A partial copy is required: transcribe exactly the lines from the one containing "This screenshot has height=514, width=740." through the last line below, without any pictures.

(Beginning of SUPPLIED ENTRIES)

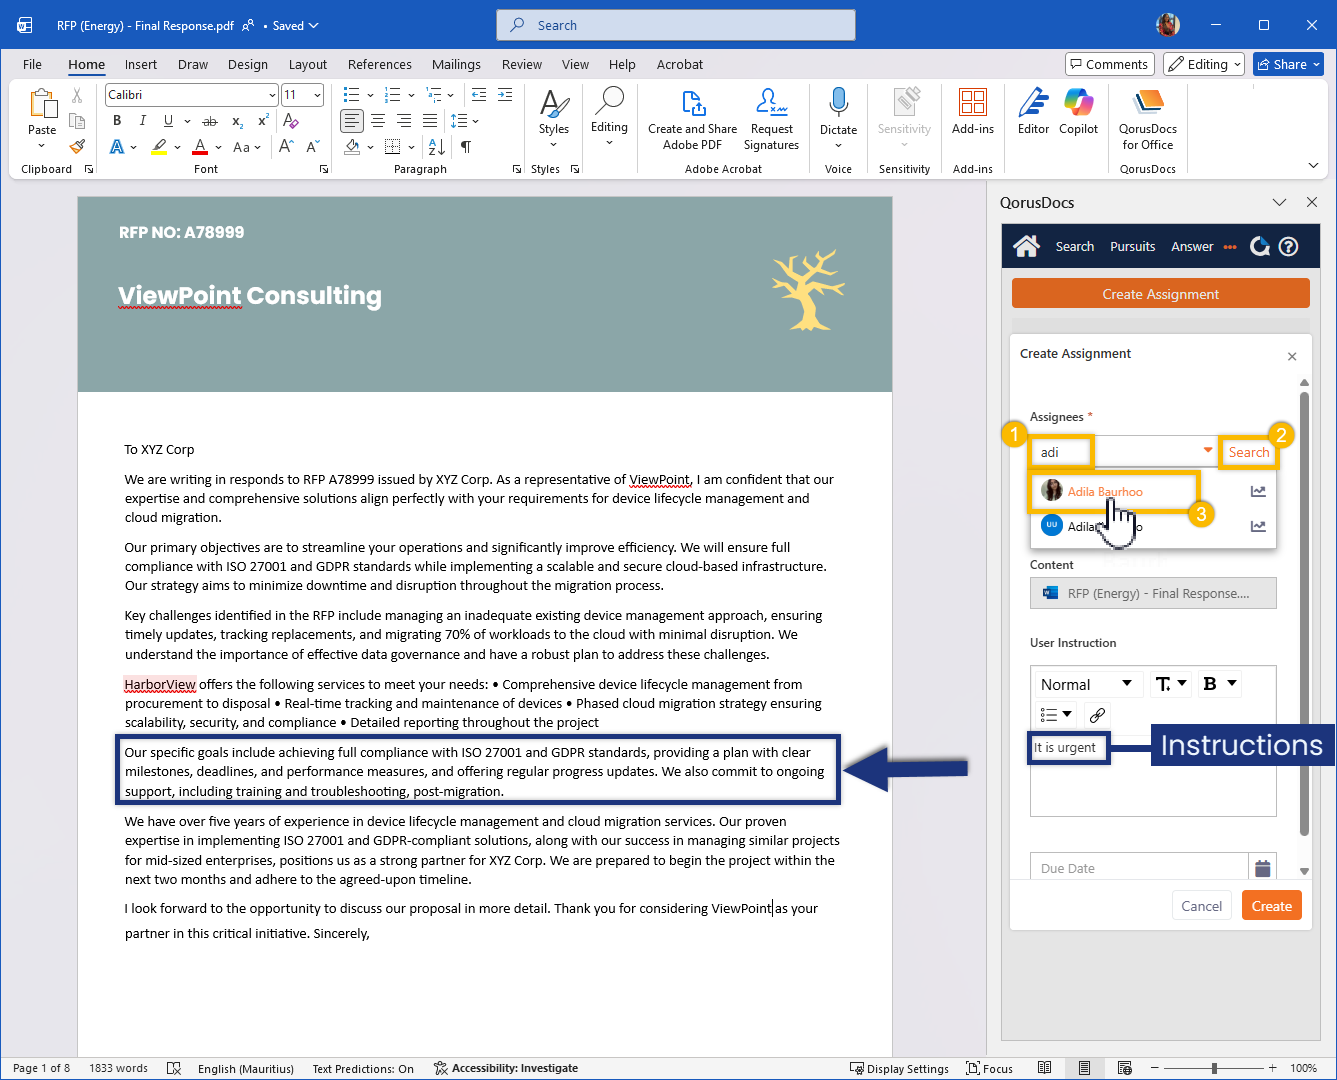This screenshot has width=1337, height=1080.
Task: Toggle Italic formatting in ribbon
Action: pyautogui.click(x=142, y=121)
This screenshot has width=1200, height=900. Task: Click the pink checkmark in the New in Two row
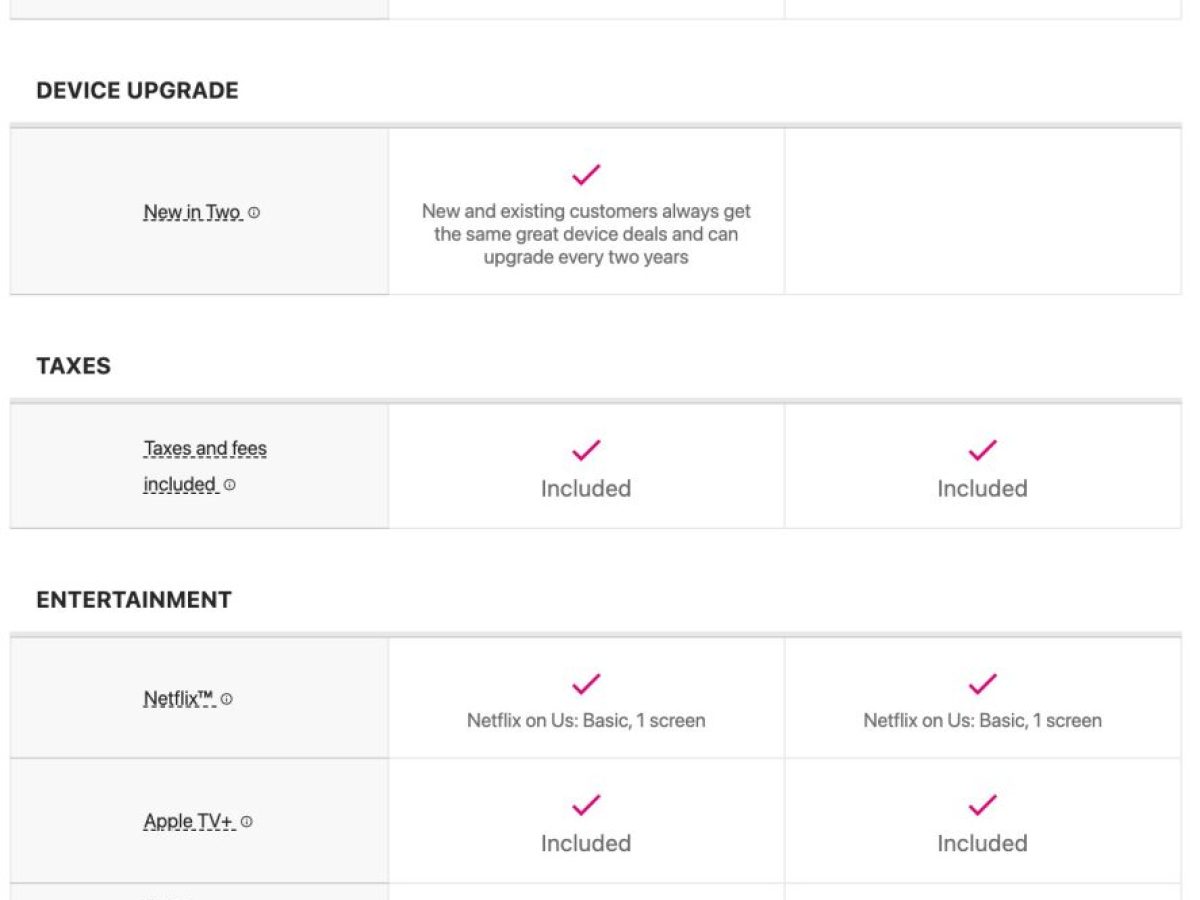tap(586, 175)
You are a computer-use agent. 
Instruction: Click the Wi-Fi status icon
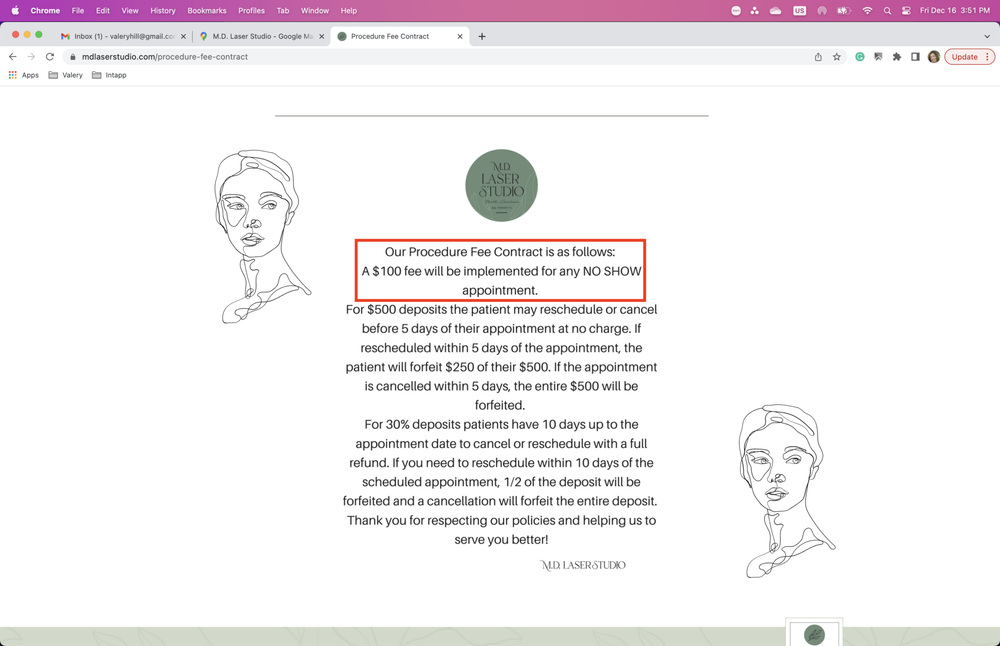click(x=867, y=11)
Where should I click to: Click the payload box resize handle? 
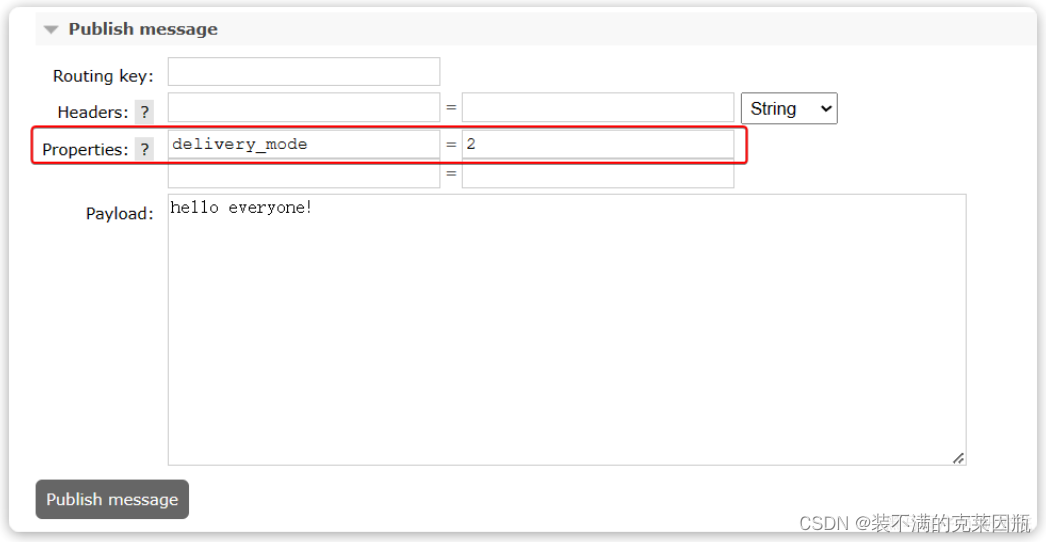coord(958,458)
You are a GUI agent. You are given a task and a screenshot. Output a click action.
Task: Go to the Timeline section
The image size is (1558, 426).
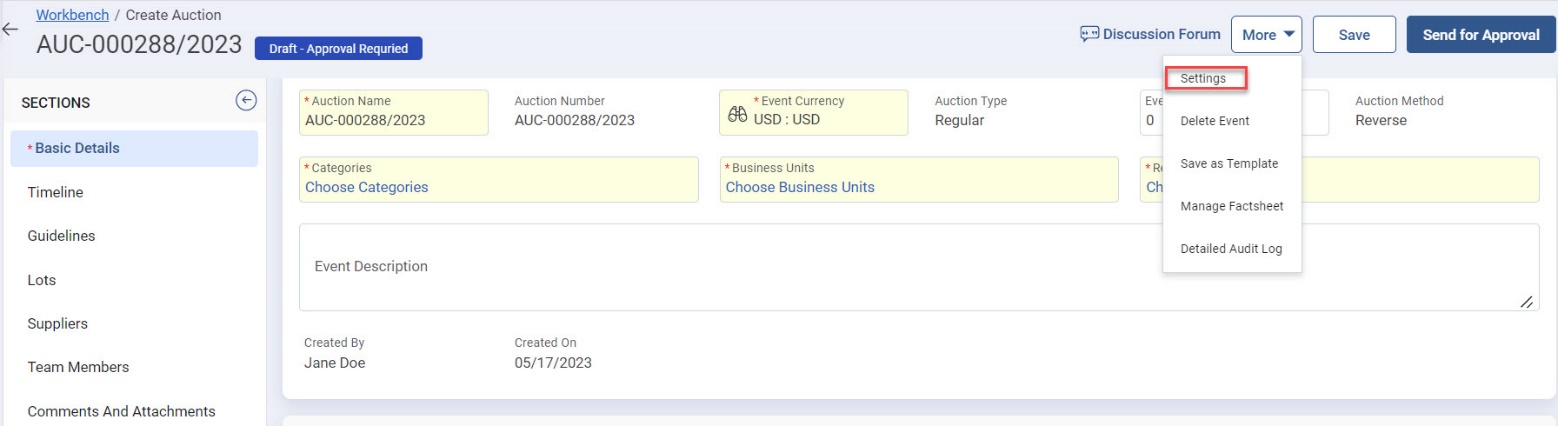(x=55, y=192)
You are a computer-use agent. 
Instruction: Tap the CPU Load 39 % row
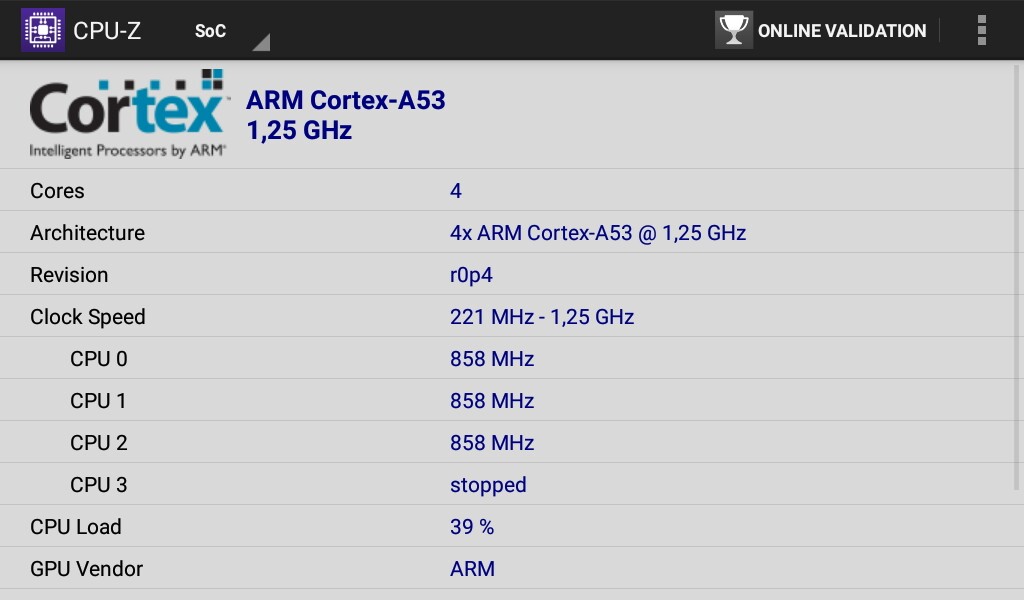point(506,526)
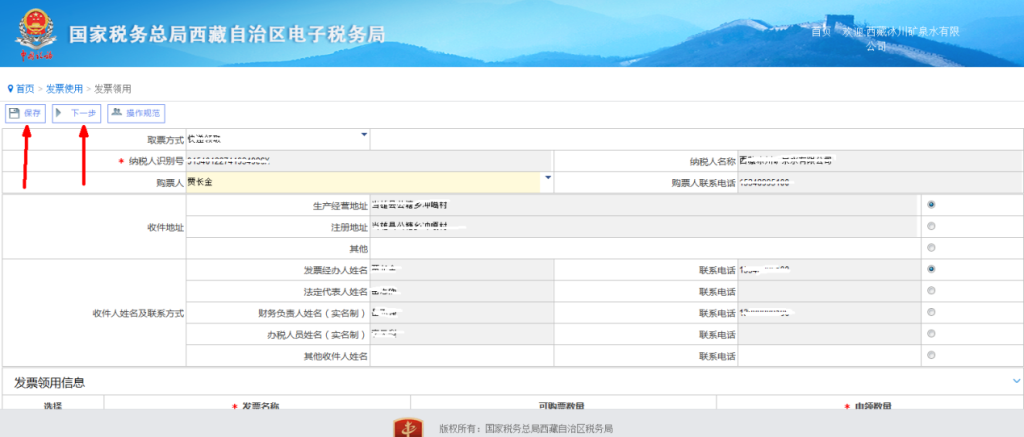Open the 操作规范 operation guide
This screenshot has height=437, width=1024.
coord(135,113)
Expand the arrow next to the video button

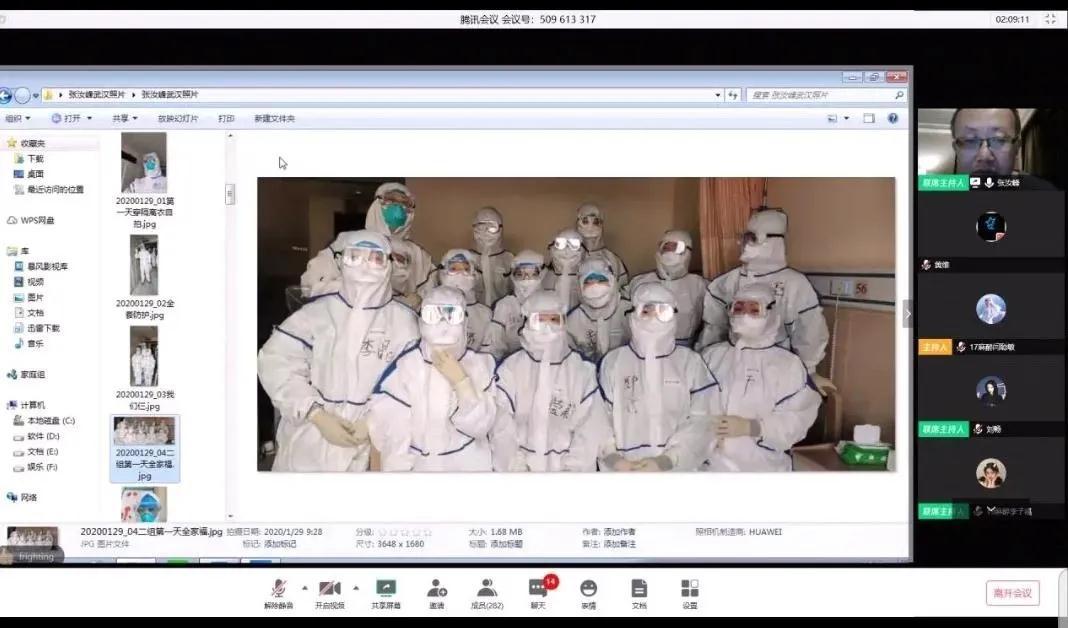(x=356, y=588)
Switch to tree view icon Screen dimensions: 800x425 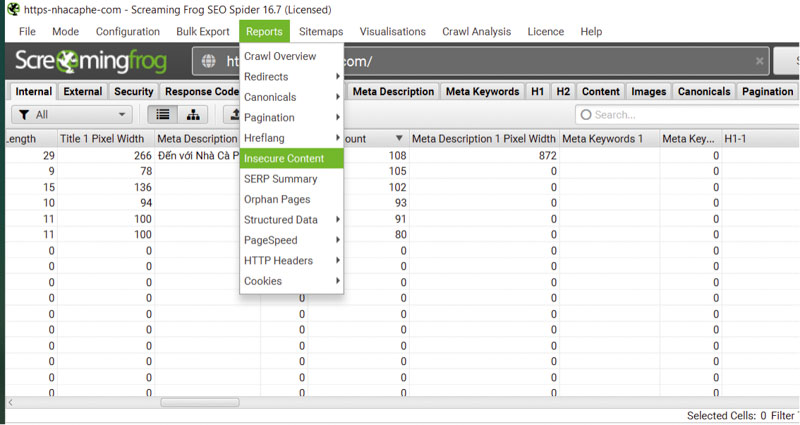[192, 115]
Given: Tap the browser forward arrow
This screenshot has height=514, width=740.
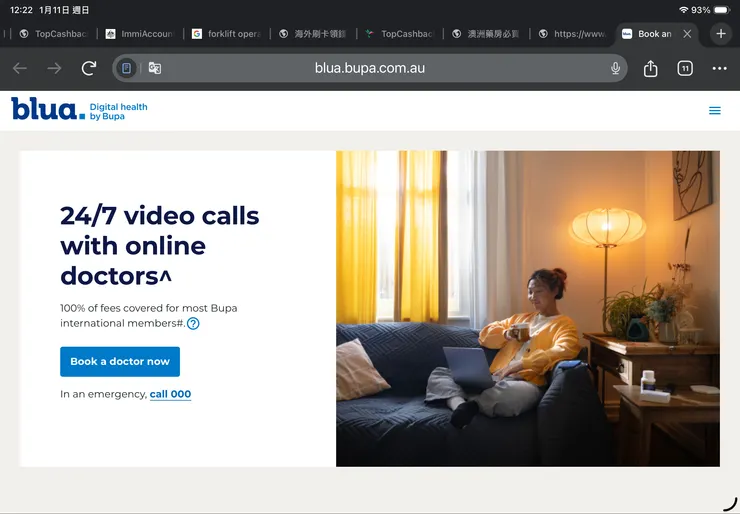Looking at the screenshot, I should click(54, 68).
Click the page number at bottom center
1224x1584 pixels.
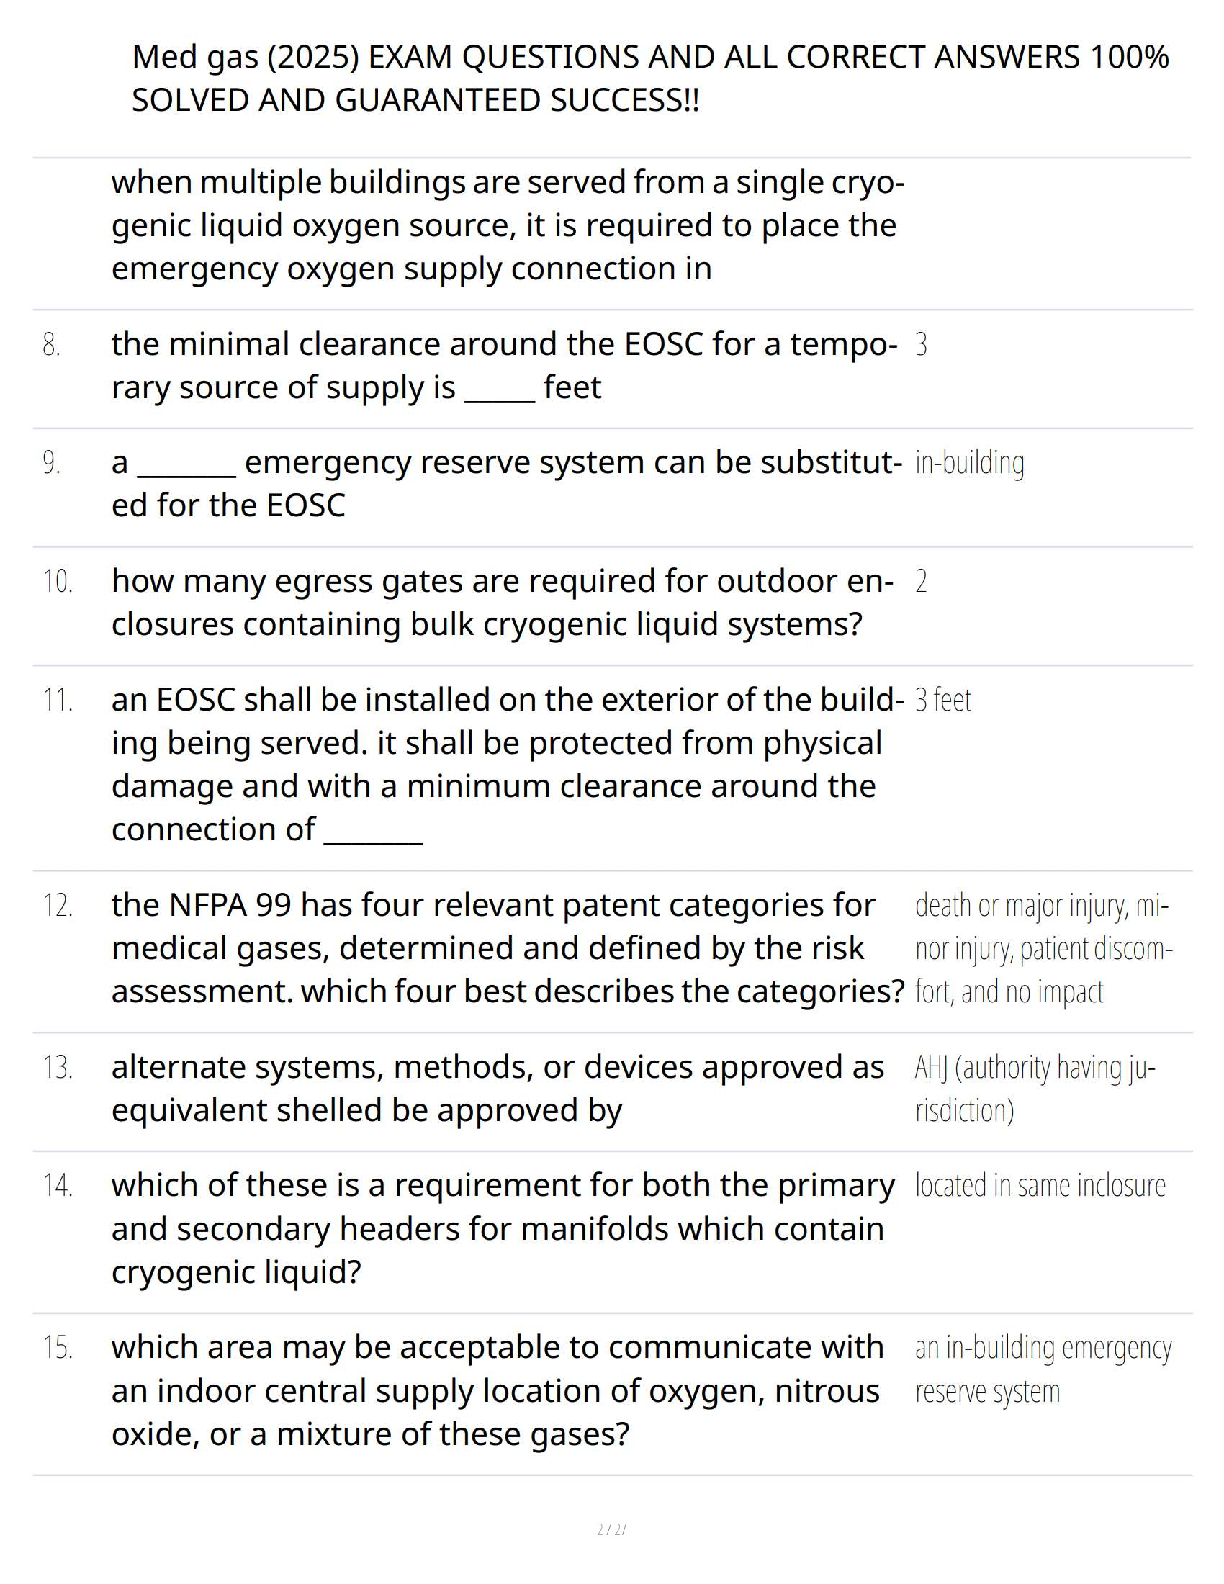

(End of SUPPLIED ENTRIES)

● **ANSWER TO THE PROBLEM**:
This screenshot has height=514, width=740.
Looking at the screenshot, I should click(54, 68).
Click the page number at bottom center
1224x1584 pixels.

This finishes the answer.